Re: [xml] performance of parsing docbook with xincludes

2018-06-07 Thread Nick Wellnhofer

On 07/06/2018 00:00, Stefan Sauer wrote:

Another idea is to stop loading external DTDs for XIncludes without an
XPointer expression. This would still change the behavior for some
users but it's much less likely to cause problems.

change the behaviour, as in we would not catch validation errors?


No, nothing related to validation. If you validate a document, the DTDs will 
always be loaded. But parsing with or without XML_PARSE_DTDLOAD will obviously 
produce different results. It's hard to tell whether this will cause problems 
for users. But maybe I'm overly cautious. If someone parses a document without 
DTD flags, why would they assume that XIncluded documents are parsed with 
XML_PARSE_DTDLOAD?



Too bad that xmlXIncludeParseFile() does not get the parent parserCtx,
in that case we could apply the same flags'.


I think the original flags are already passed via xmlXIncludeSetFlags.

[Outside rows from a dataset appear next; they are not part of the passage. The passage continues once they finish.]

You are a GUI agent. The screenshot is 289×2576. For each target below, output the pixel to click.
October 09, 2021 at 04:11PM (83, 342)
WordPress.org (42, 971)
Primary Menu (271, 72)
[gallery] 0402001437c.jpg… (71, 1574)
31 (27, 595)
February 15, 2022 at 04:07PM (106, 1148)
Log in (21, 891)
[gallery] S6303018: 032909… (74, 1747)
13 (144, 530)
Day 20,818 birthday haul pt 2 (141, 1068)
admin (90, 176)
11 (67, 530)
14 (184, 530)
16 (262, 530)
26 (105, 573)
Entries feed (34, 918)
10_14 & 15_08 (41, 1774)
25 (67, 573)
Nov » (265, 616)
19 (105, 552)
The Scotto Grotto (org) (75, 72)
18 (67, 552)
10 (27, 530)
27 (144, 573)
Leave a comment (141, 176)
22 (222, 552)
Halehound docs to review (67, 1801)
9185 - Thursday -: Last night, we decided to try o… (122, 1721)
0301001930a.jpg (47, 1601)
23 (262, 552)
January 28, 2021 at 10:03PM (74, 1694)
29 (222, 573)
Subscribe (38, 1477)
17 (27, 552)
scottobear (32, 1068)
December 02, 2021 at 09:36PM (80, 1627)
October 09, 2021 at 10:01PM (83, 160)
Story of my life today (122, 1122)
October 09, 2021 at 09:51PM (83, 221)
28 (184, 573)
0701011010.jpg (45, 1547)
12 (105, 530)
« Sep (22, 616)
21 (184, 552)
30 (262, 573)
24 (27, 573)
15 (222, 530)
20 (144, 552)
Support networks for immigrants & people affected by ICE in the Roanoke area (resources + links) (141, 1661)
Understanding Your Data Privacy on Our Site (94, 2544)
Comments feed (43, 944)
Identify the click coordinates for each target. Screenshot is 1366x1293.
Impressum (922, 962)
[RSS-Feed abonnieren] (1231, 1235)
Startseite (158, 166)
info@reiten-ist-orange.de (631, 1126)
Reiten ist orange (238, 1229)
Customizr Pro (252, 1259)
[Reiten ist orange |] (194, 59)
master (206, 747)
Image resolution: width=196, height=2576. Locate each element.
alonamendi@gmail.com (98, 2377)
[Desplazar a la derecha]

It seems that xmldict is only handling key and value to be a string,
right? So, we'll even need out one cache data structure. I'd say it
would need to be on the _xmlXIncludeCtxt level. global is easier, but
then we can't free it ever :/


xmlHash should work fine:

http://xmlsoft.org/html/libxml-hash.html

But building a DTD cache would be the least of your problems. The hard part is 
to apply a cached DTD to a document. There are some interactions between 
internal and external subsets (see xmlAddElementDecl and xmlAddAttributeDecl 
in valid.c for example), so you it looks like you can't just simply set 
doc->extSubset to the cached DTD. You'd probably have to replay the calls to 
xmlAddElementDecl etc, maybe even in the original order which might be lost. 
That's why I wouldn't want to go down this route.


Nick
___
xml mailing list, project page  http://xmlsoft.org/
xml@gnome.org
https://mail.gnome.org/mailman/listinfo/xml


Re: [xml] performance of parsing docbook with xincludes

2018-06-07 Thread Stefan Sauer
On 05/17/2018 04:18 PM, Nick Wellnhofer wrote:
> On 16/05/2018 21:51, Stefan Sauer wrote:
>> So one solution could be another flag to enable this?
>
> Yes, but it would be rather ugly.
>
>> Thanks, reading the code. Need to figure where we could cache external
>> subsets and what a suitable keys is (ExternalID ?).
>
> Note that I'm currently not planning to review and integrate larger
> patches from other developers. I only took over some libxml2
> maintenance duties because noone else did. So even if you write a
> high-quality patch, it might never get merged.
>
> Caching external subsets for XIncludes certainly sounds like a nice
> feature but I would prefer to find a simpler solution. For example,
> can't you just omit the external DTD from included documents?
I've tried this and I get some interesting differences. If I modify my
DOCTYPES declarations from e.g.:
http://www.oasis-open.org/docbook/xml/4.3/docbookx.dtd;
[
  http://www.w3.org/2003/XInclude'">
  
  %gtkdocentities;
]>

to

http://www.w3.org/2003/XInclude'">
  
  %gtkdocentities;
]>

and run (for each of the variants)
xmllint --noent --xinclude tester-docs.xml >tester-docs.nodtd.xml
then I get a lot of delta in this form:
-    http://www.w3.org/2003/XInclude;
id="api-index-0.1" xml:base="xml/api-index-0.1.xml">
+    

basically if there is no DTD on the doctype, the resulting xi:include
nodes won't have the xmlns:xi attribute.

What is worse and puzzling me that it causes a small difference on the
html output produced my xsltproc:
-FOO, macro in GtkDocTestIf
+FOO, macro in GtkDocTestIf

if I drop the dtd, the first link misses 'class' and 'title' attributes
and the 2nd link is not linked at all.

Stefan

> You wrote:
>
>> and gtk-doc will replicate this for the fragments (replacing 'book' with
>> e.g. 'refentry'). This way one can e.g. inject things like a version.
>
> What do you mean by "inject things like a version"? Why exactly do
> your included documents have to reference an external DTD?
>
> Another idea is to stop loading external DTDs for XIncludes without an
> XPointer expression. This would still change the behavior for some
> users but it's much less likely to cause problems.
>
> Nick



___
xml mailing list, project page  http://xmlsoft.org/
xml@gnome.org
https://mail.gnome.org/mailman/listinfo/xml


Re: [xml] performance of parsing docbook with xincludes

2018-06-07 Thread Stefan Sauer
On 06/07/2018 12:54 AM, Eric S. Eberhard wrote:
> I know I am the oddball here but -- why use DTDs at all?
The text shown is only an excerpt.